- _Dataset entries_:

__________________________________________________

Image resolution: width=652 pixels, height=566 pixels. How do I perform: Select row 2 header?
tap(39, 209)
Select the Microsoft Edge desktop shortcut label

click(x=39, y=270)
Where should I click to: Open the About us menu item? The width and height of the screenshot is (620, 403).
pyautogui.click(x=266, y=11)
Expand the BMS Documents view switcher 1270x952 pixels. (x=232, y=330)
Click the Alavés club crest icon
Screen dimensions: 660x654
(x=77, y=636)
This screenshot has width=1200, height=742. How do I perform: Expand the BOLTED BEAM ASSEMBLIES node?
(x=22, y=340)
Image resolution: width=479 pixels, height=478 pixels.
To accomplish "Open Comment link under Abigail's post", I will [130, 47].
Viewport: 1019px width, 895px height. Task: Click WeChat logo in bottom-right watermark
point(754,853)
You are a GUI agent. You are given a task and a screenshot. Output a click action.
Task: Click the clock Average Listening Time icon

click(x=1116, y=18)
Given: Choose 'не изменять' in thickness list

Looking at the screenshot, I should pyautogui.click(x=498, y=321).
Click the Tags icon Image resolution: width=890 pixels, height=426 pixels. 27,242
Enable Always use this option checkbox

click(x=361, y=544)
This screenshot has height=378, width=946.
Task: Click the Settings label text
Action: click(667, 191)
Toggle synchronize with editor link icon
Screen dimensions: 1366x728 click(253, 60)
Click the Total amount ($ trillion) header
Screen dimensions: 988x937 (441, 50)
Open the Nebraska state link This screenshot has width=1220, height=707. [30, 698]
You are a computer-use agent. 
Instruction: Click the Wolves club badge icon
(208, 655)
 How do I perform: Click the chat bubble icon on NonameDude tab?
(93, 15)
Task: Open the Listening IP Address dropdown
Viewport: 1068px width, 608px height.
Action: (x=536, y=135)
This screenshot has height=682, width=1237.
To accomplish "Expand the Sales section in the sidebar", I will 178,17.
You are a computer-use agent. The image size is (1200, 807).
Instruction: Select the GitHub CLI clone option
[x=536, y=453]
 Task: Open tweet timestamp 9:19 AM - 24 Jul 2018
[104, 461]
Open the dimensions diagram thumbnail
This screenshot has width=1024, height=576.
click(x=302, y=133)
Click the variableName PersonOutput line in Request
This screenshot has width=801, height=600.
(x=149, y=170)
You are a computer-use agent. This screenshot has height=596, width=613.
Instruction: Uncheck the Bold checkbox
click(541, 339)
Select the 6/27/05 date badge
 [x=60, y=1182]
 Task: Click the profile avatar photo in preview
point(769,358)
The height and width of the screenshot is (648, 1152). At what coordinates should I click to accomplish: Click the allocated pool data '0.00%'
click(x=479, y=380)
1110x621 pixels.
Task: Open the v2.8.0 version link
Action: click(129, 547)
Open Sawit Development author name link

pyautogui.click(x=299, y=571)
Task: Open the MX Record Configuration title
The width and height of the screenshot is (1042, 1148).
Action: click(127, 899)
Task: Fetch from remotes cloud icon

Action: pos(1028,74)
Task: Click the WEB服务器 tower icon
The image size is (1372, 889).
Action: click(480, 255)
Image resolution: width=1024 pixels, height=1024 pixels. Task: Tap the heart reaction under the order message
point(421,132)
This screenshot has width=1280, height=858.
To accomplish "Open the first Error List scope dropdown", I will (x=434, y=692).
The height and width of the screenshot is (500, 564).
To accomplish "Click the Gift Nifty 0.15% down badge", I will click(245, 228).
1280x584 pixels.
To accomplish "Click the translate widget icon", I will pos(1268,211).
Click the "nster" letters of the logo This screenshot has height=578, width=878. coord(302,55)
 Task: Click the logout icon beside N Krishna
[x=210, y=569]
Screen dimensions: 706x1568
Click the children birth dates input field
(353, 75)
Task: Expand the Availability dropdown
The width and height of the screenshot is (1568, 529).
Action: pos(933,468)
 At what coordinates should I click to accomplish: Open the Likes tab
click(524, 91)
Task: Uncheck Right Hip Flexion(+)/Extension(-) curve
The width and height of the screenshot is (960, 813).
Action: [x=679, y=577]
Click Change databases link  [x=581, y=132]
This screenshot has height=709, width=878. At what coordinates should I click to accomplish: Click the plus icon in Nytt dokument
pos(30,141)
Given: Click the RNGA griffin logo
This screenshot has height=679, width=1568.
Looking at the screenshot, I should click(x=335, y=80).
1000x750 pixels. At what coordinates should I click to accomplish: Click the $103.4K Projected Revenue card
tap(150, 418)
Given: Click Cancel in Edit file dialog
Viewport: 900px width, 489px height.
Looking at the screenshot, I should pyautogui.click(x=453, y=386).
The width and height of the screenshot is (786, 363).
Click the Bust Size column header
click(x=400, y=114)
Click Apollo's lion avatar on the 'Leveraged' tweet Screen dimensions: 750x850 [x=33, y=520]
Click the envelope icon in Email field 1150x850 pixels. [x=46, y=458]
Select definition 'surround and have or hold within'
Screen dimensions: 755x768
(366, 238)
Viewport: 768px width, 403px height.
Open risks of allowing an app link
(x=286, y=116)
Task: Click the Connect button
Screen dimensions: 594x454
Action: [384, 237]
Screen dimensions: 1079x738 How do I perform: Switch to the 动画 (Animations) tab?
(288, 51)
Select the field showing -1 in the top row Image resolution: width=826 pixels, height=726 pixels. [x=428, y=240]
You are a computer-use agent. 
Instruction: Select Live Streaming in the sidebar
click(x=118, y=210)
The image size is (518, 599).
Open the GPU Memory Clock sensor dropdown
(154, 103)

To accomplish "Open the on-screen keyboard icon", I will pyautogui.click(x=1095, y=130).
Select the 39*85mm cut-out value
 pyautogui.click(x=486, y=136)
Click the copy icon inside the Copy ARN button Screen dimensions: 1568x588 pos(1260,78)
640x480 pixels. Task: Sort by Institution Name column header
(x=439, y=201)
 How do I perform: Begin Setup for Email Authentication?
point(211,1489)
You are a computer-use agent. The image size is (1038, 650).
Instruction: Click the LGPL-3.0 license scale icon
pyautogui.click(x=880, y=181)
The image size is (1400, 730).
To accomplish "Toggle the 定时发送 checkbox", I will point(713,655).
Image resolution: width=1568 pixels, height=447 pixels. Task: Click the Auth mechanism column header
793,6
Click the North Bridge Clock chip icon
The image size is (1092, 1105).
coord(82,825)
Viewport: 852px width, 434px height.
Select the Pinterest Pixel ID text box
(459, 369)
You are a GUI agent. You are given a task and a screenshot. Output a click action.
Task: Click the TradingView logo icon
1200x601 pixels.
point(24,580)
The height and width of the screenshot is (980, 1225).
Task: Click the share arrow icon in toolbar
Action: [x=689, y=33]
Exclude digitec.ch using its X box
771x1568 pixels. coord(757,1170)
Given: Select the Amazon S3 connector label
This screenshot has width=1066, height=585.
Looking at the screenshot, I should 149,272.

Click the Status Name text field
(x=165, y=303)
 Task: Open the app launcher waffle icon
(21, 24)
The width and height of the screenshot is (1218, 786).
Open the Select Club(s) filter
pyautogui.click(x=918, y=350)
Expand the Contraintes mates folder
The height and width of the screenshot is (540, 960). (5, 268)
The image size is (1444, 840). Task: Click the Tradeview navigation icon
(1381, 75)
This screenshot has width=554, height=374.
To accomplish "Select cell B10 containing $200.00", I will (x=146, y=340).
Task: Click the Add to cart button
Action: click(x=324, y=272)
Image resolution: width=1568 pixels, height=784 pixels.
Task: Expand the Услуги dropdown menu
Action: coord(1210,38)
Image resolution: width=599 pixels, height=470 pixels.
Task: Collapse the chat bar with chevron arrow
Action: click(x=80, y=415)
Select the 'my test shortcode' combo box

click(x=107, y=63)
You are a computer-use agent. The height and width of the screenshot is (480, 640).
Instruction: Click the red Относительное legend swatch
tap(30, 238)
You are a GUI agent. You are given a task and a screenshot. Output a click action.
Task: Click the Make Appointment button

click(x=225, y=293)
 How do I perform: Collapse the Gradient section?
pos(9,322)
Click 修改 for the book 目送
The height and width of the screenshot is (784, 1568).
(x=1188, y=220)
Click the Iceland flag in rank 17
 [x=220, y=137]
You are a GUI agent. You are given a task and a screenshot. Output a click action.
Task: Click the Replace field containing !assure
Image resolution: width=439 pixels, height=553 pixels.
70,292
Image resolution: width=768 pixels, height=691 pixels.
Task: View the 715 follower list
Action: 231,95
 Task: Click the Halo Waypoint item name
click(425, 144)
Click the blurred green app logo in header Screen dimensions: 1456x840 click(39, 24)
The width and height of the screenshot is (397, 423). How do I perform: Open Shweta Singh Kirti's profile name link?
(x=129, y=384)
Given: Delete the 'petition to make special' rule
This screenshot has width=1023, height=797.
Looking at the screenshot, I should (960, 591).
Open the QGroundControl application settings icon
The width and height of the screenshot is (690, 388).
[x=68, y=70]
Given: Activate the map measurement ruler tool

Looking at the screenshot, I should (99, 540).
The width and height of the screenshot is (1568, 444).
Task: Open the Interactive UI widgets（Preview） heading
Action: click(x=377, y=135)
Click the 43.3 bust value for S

__________________________________________________

- _EXERCISE OBJECTIVE_:
Write out, from the lines above, only those from the line with "This screenshot has height=709, width=878." to the line with "Click Apollo's lion", exactly as given, including the first and the last.

- _RESPONSE AREA_:
This screenshot has height=709, width=878. At what coordinates should I click to accomplish: Click the plus icon in Nytt dokument
pos(30,141)
Given: Click the RNGA griffin logo
This screenshot has height=679, width=1568.
Looking at the screenshot, I should click(x=335, y=80).
1000x750 pixels. At what coordinates should I click to accomplish: Click the $103.4K Projected Revenue card
tap(150, 418)
Given: Click Cancel in Edit file dialog
Viewport: 900px width, 489px height.
Looking at the screenshot, I should pyautogui.click(x=453, y=386).
The width and height of the screenshot is (786, 363).
Click the Bust Size column header
click(x=400, y=114)
Click Apollo's lion avatar on the 'Leveraged' tweet Screen dimensions: 750x850 [x=33, y=520]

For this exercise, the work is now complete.